(Saved data entries)
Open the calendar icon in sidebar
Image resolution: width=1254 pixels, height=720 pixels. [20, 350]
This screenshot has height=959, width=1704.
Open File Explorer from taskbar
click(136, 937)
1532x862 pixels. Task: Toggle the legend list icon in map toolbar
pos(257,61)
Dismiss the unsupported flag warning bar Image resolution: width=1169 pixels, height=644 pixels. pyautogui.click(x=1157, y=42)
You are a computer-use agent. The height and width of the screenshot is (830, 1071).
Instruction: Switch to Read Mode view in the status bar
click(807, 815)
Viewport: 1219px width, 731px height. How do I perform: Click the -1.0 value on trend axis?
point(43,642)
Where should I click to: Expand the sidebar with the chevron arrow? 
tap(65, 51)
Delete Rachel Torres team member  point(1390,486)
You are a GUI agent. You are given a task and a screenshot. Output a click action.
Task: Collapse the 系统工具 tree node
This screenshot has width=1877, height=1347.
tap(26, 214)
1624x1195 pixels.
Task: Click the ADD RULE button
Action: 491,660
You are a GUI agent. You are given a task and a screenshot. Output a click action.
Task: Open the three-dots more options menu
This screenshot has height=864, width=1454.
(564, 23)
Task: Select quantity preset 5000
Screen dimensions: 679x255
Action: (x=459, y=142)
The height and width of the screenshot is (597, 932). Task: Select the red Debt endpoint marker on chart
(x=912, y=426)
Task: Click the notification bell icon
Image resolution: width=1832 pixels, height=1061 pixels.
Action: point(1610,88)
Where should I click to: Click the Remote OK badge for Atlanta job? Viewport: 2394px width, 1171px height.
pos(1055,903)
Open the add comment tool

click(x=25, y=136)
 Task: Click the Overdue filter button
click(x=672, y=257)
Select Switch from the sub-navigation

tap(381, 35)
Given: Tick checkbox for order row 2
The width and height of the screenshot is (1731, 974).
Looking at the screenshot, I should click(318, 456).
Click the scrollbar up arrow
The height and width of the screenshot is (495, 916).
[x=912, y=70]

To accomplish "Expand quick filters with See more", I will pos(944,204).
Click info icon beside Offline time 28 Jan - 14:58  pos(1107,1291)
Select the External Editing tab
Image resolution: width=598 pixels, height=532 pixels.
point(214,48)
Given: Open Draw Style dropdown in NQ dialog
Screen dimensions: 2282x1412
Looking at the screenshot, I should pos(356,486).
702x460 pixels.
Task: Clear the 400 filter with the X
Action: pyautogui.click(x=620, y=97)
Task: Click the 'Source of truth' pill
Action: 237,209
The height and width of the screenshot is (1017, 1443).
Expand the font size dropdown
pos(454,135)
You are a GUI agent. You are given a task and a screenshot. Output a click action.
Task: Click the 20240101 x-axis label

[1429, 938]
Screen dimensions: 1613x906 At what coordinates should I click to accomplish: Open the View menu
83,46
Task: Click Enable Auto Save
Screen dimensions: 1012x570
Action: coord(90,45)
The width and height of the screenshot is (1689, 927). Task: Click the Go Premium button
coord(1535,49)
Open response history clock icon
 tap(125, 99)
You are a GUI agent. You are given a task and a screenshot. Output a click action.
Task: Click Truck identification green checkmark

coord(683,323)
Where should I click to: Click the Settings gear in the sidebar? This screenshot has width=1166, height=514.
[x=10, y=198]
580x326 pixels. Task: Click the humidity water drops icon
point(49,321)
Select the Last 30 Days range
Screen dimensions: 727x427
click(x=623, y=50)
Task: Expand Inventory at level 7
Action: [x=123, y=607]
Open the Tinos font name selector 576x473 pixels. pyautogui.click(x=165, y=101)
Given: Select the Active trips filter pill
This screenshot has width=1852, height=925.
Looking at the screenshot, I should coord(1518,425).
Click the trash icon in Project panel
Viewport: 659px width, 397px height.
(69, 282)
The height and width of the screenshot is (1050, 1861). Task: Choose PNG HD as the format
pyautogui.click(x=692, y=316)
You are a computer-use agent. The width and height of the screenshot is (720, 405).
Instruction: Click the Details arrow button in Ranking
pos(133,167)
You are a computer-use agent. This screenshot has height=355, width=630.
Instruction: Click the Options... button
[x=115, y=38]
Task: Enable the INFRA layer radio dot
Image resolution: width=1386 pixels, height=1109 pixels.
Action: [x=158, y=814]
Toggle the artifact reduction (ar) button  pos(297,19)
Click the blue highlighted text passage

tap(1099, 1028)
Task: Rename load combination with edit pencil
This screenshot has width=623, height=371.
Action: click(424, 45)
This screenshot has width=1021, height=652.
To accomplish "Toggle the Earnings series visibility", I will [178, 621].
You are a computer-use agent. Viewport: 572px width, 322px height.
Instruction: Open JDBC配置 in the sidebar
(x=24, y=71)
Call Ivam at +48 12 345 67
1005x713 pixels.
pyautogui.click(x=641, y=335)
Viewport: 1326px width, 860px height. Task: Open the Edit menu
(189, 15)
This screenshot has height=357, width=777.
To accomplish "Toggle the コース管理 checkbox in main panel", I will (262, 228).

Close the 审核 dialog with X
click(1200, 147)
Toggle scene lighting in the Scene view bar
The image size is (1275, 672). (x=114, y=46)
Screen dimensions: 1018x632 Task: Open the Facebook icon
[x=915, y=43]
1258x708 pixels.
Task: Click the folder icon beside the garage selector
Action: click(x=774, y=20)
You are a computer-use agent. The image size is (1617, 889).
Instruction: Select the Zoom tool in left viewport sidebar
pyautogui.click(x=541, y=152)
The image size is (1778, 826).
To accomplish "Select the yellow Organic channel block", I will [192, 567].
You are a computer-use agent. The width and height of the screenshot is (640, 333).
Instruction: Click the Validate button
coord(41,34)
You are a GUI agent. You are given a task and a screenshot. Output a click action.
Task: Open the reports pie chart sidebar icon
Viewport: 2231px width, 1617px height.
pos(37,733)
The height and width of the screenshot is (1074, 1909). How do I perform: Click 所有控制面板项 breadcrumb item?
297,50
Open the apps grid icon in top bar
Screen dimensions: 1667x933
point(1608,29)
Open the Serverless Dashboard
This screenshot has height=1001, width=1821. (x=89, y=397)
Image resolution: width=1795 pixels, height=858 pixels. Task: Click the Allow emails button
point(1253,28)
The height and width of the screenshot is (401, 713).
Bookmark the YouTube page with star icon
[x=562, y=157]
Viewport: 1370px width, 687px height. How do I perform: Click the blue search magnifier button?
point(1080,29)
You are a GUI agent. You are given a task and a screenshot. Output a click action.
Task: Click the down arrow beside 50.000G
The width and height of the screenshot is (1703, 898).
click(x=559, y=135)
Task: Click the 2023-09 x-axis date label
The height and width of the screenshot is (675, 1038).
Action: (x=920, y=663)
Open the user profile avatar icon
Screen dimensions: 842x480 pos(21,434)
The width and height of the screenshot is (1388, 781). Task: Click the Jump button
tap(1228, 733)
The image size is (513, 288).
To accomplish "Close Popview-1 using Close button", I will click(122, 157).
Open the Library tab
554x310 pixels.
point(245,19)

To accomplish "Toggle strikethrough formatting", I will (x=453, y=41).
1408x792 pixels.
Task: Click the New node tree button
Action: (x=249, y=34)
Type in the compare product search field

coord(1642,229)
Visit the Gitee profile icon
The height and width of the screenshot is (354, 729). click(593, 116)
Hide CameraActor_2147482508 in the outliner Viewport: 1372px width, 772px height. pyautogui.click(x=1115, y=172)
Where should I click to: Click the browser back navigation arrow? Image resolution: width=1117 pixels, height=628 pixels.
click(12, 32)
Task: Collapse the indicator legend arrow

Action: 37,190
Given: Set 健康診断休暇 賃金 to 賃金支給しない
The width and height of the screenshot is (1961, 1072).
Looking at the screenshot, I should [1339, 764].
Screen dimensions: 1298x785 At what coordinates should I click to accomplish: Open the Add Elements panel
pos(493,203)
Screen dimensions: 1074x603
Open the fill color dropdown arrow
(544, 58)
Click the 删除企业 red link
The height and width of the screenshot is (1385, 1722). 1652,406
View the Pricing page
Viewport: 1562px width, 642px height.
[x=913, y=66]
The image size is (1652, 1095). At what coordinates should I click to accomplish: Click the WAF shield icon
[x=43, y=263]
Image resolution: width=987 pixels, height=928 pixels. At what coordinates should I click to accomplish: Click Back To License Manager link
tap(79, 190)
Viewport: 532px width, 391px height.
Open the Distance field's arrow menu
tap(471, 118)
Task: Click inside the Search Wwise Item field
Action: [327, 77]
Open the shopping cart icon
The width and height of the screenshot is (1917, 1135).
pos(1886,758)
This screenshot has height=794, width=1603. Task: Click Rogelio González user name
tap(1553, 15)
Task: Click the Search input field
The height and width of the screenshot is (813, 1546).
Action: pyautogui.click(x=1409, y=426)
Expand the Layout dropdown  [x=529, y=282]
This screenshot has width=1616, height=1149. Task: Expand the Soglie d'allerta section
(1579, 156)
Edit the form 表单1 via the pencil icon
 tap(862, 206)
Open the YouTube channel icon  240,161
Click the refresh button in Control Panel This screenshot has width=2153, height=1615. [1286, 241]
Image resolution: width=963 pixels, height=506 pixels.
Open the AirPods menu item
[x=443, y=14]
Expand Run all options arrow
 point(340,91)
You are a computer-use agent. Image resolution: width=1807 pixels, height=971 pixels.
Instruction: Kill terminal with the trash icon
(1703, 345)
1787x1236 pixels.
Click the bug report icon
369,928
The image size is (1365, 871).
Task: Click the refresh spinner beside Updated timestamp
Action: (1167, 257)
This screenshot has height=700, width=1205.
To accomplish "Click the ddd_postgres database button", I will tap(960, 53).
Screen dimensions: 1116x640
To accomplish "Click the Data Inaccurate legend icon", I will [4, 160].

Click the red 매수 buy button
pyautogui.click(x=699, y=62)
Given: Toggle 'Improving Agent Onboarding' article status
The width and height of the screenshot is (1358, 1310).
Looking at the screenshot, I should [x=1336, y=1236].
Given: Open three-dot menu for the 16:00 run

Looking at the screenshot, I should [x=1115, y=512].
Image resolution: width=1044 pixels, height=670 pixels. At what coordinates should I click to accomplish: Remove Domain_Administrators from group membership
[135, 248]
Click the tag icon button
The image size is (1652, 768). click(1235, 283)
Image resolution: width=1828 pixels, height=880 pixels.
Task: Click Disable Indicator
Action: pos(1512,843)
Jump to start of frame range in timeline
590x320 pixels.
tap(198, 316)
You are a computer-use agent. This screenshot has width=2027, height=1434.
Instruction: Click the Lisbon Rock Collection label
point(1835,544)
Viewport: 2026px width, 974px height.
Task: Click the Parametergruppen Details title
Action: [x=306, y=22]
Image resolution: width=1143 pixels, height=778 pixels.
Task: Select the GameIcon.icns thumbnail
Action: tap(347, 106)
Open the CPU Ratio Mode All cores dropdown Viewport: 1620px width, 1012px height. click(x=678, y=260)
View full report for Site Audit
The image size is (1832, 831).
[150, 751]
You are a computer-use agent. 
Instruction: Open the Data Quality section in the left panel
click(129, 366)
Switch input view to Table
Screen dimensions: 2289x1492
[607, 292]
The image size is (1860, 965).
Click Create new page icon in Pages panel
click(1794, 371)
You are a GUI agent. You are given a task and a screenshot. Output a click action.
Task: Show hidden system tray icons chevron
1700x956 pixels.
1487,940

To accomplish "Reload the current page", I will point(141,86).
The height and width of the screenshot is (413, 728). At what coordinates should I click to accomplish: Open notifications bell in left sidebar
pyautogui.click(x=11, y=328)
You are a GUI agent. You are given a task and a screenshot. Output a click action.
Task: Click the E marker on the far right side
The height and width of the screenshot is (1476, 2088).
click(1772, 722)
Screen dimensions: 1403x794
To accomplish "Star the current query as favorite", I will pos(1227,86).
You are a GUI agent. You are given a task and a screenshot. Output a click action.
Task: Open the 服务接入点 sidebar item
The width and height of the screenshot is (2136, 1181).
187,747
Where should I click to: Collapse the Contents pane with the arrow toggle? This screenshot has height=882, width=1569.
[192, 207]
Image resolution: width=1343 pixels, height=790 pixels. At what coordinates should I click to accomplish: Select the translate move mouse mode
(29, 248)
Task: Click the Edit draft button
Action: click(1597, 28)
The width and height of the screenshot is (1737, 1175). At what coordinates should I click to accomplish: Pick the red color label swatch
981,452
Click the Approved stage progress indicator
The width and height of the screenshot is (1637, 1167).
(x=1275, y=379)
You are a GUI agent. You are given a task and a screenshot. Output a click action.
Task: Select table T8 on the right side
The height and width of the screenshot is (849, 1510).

**Aim of the task**
Check each line above for the string "Enable" and show the ones that have it.

**Written response**
Task: Click Enable Auto Save
Task: Enable the INFRA layer radio dot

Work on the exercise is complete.